Show Me The Money

     Tuesday, February 11th will be one of the biggest nights of the academic year for Mines’ Undergraduate Student Government (USG). After sorting through many fund requests and spending hours discussing, the Executive Team (Exec) has released their preliminary rollover proposal. Pending a USG Senate vote, thirteen projects will be fully funded and six events will receive some USG money. This is very exciting, but at the same time a bit confusing. Where is this money coming from? Why did these projects get to be considered? How is the decision being made? The best way to tackle these questions is to dive into Mines Student Government 101.

     Student government at Mines is broken into two main branches; Senate and Exec. You can kind of think of the Senate as the legislative branch, passing by-laws and approving spending. The Senate is made up of the class presidents and representatives (each class having three representatives, adding up to a total of four votes per class) and governing bodies (with BSO, BSM, MAC, Panhellenic Council, IFC, ISC, and SAAC all having one representative). There are three additional USG representatives that are voting members: the ‘at-larges’. The At-Large to the Community, At-Large to the Institution, and At-Large to the Faculty span the gap between USG and other important Mines and Golden organizations. They attend Senate and Exec meetings. In addition to at-large positions, Exec also has six members who do not have a senate vote; President, Vice President, Student Trustee, Treasurer, Secretary, and Parliamentarian. Their job is to ensure that USG functions in the correct way, and see that the by-laws are being followed when decisions are made. 

      Among other things, USG’s primary purpose is to distribute the money collected in student fees. Okay, now it’s time for Allocations 101. Each class, governing body, and Exec is given the opportunity to request funds before the final allocations meeting. In general, the total amount of money requested is significantly larger than the estimated range of student money available.  Every year around early April, there is an extraordinarily long Senate meeting, in which thousands of dollars are cut from every request, until the total requested is equal to the low-ball estimate of money available. 

    So, in theory, student fee money should always exceed the amount allocated. And, therefore, there should be at least a little extra money left once fees are collected in early September. Ideally, this money would be redistributed, but in reality, for at least the past four years, this money has sat and accumulated until reaching an amount of $92,000. Until last semester, the existence of this money was unknown. However, when a proposed fee increase to fund The Prospector reached a vote at the USG-GSG joint meeting, it was brought to the attention of Exec that this pool of money was there. Since it wouldn’t be logical to increase the student fee when past rollover had gone undistributed, the next step was to make sure this money was put to good use. 
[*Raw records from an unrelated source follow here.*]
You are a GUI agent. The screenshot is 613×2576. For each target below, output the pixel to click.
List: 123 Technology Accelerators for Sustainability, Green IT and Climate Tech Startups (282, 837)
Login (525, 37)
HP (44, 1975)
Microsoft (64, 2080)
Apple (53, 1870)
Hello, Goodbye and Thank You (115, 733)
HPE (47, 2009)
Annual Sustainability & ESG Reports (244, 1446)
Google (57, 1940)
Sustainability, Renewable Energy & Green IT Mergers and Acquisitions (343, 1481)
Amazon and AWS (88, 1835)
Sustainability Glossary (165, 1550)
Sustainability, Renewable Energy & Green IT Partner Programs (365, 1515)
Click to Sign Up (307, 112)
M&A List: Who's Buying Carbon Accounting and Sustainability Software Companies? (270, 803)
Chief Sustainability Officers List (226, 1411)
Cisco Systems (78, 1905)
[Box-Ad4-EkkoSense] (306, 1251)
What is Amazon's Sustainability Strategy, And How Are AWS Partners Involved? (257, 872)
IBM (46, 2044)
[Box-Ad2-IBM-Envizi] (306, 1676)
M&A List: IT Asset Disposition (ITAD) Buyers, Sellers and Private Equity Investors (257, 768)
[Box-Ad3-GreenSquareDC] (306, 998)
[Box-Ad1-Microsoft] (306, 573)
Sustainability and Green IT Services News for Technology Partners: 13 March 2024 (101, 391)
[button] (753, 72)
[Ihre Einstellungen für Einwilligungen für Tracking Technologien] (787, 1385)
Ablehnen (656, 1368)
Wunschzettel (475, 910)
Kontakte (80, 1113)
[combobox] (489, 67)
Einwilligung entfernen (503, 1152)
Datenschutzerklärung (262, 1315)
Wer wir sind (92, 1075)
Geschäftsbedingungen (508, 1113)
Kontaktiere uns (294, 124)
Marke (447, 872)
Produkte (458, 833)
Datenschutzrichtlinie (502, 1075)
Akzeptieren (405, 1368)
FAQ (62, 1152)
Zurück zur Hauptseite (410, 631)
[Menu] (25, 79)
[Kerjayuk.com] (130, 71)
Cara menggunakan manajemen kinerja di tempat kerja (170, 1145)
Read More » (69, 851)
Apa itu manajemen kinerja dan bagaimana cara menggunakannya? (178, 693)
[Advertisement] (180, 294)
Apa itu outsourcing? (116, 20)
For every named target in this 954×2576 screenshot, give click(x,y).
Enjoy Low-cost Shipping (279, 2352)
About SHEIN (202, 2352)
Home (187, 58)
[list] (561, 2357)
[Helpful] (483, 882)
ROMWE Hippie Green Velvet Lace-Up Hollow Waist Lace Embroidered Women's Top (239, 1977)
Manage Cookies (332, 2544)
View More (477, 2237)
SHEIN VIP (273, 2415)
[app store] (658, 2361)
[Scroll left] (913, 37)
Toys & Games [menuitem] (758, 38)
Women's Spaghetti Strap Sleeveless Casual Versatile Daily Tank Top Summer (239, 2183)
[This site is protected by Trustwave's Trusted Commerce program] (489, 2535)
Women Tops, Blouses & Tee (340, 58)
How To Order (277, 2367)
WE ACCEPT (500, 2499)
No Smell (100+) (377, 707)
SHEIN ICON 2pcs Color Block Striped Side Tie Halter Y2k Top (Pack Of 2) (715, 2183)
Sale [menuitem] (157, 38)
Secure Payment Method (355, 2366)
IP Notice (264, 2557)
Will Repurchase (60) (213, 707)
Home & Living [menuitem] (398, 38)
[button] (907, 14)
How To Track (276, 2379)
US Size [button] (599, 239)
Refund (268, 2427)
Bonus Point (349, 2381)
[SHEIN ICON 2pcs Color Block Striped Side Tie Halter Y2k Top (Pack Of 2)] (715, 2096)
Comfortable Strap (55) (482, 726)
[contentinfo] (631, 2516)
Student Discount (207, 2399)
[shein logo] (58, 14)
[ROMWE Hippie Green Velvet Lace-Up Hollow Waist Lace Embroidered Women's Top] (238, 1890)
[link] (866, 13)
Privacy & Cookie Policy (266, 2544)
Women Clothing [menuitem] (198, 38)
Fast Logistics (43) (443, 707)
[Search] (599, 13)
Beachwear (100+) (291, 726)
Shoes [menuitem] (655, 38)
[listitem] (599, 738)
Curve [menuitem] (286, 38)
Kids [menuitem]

    Exec spent over a month creating a process for the money to be distributed. An application was sent to the governing bodies and classes, who had a week to complete and submit them. The requests were redistributed to every voting member of the Senate, who had an additional week to rank them and give comments. “Projects were evaluated by all USG senate members based on the number of students impacted, the overall campus impact, the longevity or commitment to a project, and their relevance to current initiatives,” said Hanzelle Kleeman, Student Trustee. Once the evaluations were done, Exec had the chance to review the feedback. “From that point, the Executive Team met for a few hours to create an initial proposal for the distribution of funds,” said Kleeman. “We are very excited to see these projects come to fruition!”

     After weeks of logistical challenges and tons of input, Exec released their official proposal for funding, which is subject to approval at tonight’s (as of the release of this issue) USG Senate meeting. Here’s a quick list of the projects USG has recommended for full funding.

The Oredigger, completing the 12-issue academic year. 

More outlets added to the library.

Asian cultural fest ISC event.

Battle of the Bands event.

Black History Month event.

Every Oredigger focus group and remembrance event.

Faculty-student lunches.

Iftar ISC event.

Succulent giveaway.

Tie Dye stress relief event.

MURF meet and greet event.

Undergraduate research swag.

     Partial funding was suggested for the 2020 Prospector, E-Days security, the International Women’s Day event, APO’s JOY event, a mental health fair, and a New Year and Iftar ISC event.

    All-in-all, this would use about  45% of the rollover money. That may sound like quite a bit of money is left, but the goal of allocating this money wasn’t for the sake of spending it. USG wants to make sure that it is spent in a way that produces tangible impact. The rest of the money will be available for future applicants. Now that a rollover process has been effectively implemented, we are likely to see this used in future years, with even more impactful projects reaching the light of day. 
     We will keep you updated with the results of the USG vote in Issue 9 of The Oredigger.